The difference is, of course, that a snorfiets/bromfiets requires a driving license (AB) and a fatbike does not, nor does it have any age restriction. A classic case of the legislator not keeping up.

Aurornis|6 months ago

> (even ilegally modified E-Bikes usually fall far short of modified "snorfiets" speeds).

Class 1 e-bikes are limited to 32 km/h here, but simple mods push them well above 50 km/h.

Many of these bikes are designed to be hacked, with unlocked power output significantly higher than the locked output. It’s a selling point and a key part of reviews.

Aurornis|6 months ago

> These are also designed to meet regulations, while also being able to easily be modified to circumvent them, such as removing speed restrictions, and removing the need to pedal itself.

This is the trend near me: Kids buy hackable e-bike, immediately unlock it, and then ride their new electric scooter (motorcycle) around pretending it’s an e-bike.

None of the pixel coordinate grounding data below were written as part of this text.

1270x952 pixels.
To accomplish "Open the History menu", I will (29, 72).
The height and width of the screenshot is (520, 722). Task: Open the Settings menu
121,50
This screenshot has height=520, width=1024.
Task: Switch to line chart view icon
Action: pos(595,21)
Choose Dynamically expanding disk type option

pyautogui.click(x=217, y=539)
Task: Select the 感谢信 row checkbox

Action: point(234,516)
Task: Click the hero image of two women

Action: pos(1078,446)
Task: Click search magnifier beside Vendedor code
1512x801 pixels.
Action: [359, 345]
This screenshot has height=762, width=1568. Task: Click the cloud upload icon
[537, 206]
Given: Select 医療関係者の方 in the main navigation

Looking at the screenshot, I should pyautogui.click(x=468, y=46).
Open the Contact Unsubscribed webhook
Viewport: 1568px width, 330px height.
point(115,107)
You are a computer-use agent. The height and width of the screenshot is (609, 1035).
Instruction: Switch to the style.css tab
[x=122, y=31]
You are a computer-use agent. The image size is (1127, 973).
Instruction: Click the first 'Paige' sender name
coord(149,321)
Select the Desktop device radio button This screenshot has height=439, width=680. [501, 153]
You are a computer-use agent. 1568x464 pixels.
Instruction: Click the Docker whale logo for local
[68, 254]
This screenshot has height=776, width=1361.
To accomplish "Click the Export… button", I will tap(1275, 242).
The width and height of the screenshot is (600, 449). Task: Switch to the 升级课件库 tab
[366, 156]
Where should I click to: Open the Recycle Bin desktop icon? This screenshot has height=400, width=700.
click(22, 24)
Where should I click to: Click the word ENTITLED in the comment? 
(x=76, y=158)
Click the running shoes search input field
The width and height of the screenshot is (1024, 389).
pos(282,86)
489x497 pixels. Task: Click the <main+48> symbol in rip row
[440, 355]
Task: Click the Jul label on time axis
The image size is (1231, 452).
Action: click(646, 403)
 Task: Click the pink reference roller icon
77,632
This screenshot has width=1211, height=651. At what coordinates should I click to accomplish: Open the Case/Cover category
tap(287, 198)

There’s a separated mixed use bike path parallel to a road on my commute. It’s typical to see e-bike kids driving up it faster than the road traffic on the road, while pedestrians and families jump to the side.

SoftTalker|6 months ago

This is exactly the same as the mopeds that were popular when I was a young teen (over 40 years ago).

BlackFly|6 months ago

Yeah, those fatbikes are just the latest iteration of the old little scooters (bromfiets) with the small win of being more quiet. I feel like the size of them and the seating arrangement should enable them to legislate fat bikes as scooters while only catching a small number of modified pushbikes that the police would likely ignore when the cyclist isn't being a nuisance.

They'll definitely gain weight, it is quite easy to tell that they aren't exerting much effort during pedal assist.

gibagger|6 months ago

Yeah, very easy to spot if you pay a bit of attention to the lower back muscles. They are basically not being engaged.

Tire noise is enormous though. I think their tires are made / selected with this in mind, as young males often do like to get attention. Most e-scooters are way quieter than these ugly things.

kristo|6 months ago

I also live here, and while i agree Dutch teens should be riding regular bikes, we here are in the extremest of minorities around the world in terms of what teens would be doing without e bikes

amelius|6 months ago

I have seen these bicycles in DE also, they look more like motor scooters.

Can't they be regulated based on weight or otherwise the width of the tires?

gerad|6 months ago

Here in Marin it’s not allowed to use an e-bike or scooter with a throttle if you’re under 16. Nicely catches all the edge cases.

mikae1|6 months ago

> They appear to be designed without pedaling in mind, as exerting effort without proper ergonomics would quickly become uncomfortable and painful. You can actually see some such bikes in the linked article.

Came here to write exactly that. Those who design those bikes clearly don't know a thing about bicycle design. Want to use them for pedaling? Say hi to knee problems and inefficient pedaling!